◆ The data
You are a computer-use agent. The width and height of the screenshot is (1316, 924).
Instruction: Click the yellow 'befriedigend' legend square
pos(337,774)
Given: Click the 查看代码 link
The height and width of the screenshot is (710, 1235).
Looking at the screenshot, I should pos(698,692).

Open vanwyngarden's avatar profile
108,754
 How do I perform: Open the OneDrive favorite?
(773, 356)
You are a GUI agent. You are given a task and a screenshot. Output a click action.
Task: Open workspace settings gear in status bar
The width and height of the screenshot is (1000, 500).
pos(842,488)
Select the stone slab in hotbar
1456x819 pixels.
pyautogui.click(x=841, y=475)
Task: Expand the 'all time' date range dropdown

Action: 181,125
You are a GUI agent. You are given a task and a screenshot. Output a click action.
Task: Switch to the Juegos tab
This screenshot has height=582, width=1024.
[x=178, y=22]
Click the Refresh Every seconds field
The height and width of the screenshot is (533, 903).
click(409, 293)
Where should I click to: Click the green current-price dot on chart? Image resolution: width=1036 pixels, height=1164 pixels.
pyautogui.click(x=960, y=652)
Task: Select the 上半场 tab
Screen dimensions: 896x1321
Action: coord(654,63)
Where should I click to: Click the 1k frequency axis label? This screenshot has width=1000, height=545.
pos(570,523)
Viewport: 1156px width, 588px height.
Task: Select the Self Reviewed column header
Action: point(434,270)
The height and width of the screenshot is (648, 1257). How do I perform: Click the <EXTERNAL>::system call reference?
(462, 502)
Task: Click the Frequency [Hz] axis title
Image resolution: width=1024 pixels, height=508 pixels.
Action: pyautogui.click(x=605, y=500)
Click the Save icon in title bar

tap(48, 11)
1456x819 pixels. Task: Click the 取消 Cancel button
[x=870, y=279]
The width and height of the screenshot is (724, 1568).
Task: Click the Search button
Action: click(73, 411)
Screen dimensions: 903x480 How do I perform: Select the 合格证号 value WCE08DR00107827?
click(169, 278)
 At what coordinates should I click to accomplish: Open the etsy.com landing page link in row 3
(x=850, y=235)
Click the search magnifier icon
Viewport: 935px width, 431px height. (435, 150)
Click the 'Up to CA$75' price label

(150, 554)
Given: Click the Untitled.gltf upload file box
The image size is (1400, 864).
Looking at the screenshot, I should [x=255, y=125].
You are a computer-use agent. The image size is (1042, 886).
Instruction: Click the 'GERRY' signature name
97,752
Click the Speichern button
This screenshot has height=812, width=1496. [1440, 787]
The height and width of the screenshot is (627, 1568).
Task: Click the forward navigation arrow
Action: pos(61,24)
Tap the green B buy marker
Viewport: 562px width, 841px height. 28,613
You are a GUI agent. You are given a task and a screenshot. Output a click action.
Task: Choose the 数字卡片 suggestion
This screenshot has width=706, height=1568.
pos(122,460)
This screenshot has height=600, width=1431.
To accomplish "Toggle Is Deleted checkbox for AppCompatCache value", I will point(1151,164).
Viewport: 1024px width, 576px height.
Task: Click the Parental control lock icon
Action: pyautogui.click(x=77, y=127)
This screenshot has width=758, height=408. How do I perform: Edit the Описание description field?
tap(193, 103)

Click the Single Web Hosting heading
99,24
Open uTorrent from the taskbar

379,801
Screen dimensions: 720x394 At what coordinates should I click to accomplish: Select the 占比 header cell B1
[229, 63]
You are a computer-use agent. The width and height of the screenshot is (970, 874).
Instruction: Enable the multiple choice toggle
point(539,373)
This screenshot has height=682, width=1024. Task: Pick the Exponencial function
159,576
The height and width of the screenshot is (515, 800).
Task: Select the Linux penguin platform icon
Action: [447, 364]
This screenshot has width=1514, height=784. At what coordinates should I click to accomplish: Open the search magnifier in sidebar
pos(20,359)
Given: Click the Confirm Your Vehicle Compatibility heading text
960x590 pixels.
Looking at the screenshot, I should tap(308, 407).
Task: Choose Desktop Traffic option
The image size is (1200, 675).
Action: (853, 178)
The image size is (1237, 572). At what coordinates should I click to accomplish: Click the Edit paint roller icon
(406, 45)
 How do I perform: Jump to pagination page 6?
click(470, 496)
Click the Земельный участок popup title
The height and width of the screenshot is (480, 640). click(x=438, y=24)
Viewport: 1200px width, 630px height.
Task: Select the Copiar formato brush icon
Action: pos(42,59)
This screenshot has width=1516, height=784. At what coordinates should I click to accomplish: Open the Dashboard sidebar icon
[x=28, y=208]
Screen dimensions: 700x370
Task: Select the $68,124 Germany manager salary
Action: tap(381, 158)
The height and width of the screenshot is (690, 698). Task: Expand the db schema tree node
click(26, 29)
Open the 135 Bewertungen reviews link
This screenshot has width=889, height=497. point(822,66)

◆ Problem
Recast everything in the material above from the line containing "Where should I click to: Click the green" down to the line containing "Action: point(434,270)" as a numbered list, leaving out any blank lines.

◆ Task output
1. Where should I click to: Click the green current-price dot on chart? Image resolution: width=1036 pixels, height=1164 pixels.
2. pyautogui.click(x=960, y=652)
3. Task: Select the 上半场 tab
4. Screen dimensions: 896x1321
5. Action: coord(654,63)
6. Where should I click to: Click the 1k frequency axis label? This screenshot has width=1000, height=545.
7. pos(570,523)
8. Viewport: 1156px width, 588px height.
9. Task: Select the Self Reviewed column header
10. Action: point(434,270)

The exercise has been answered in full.